■ **ASSIGNMENT**
Go through the data below and copy it exactly, skipping every picture.

** EXERCISE MATERIAL follows **

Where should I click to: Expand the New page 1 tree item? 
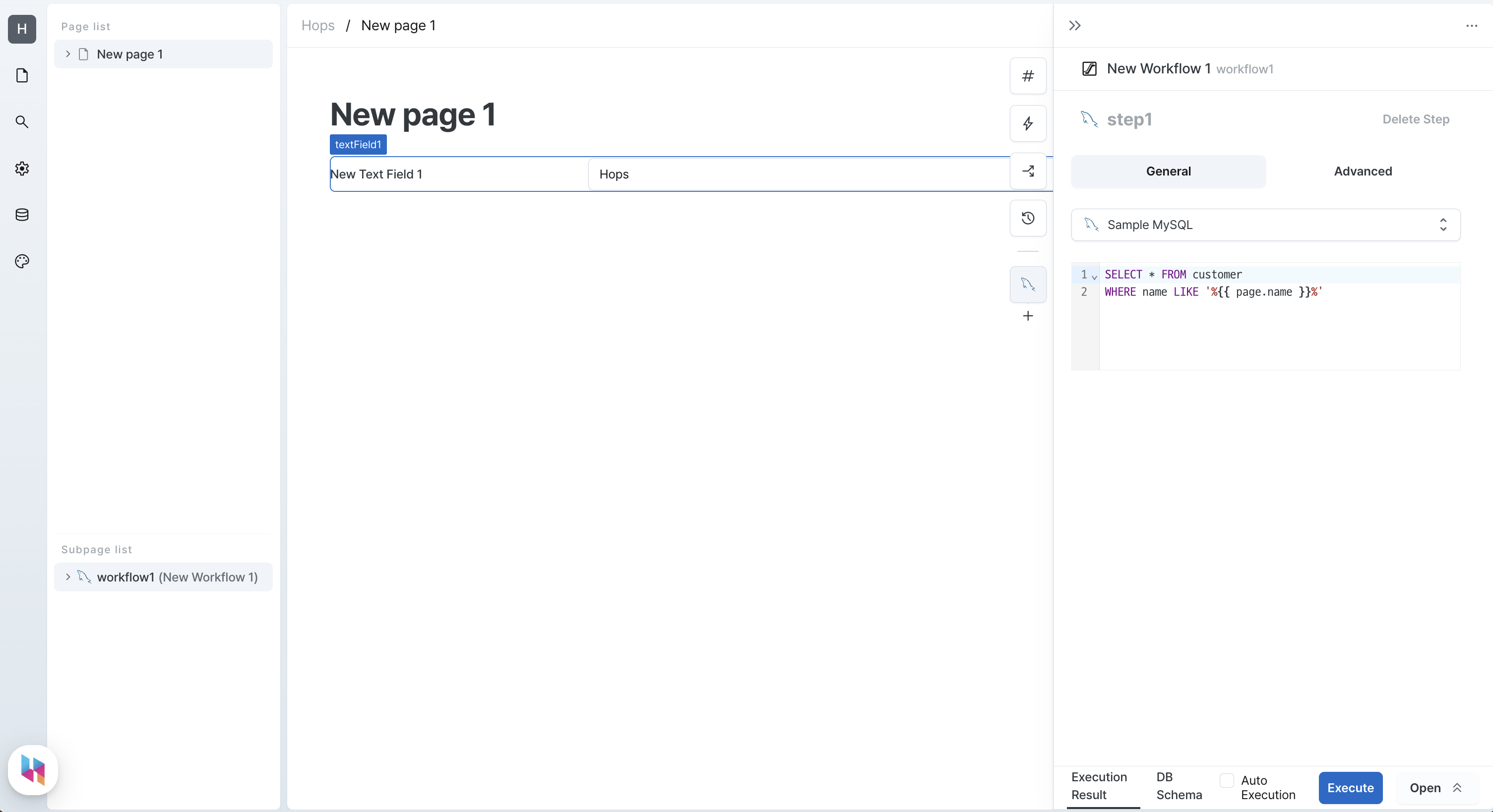tap(68, 54)
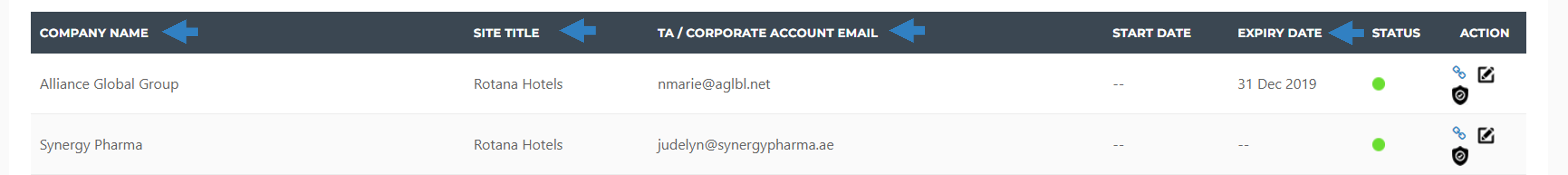The width and height of the screenshot is (1568, 175).
Task: Click shield icon in Alliance Global Group row
Action: [x=1460, y=96]
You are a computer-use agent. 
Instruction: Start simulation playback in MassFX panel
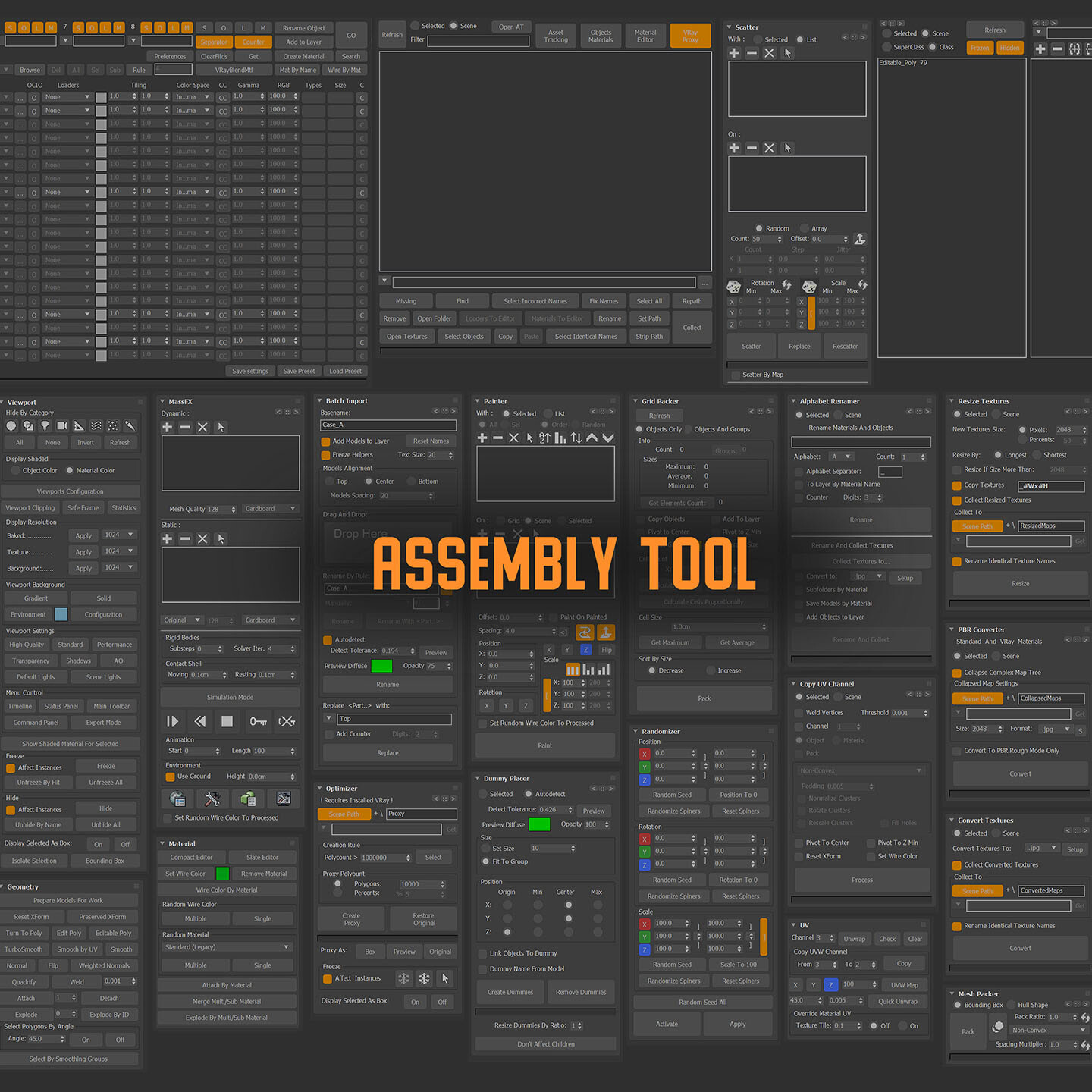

** End of EXERCISE MATERIAL **

■ **RESPONSE**
Where should I click to: Expand the New page 1 tree item? 
tap(68, 54)
The width and height of the screenshot is (1568, 175).
Task: Click shield icon in Alliance Global Group row
Action: [x=1460, y=96]
You are a computer-use agent. 
Instruction: Start simulation playback in MassFX panel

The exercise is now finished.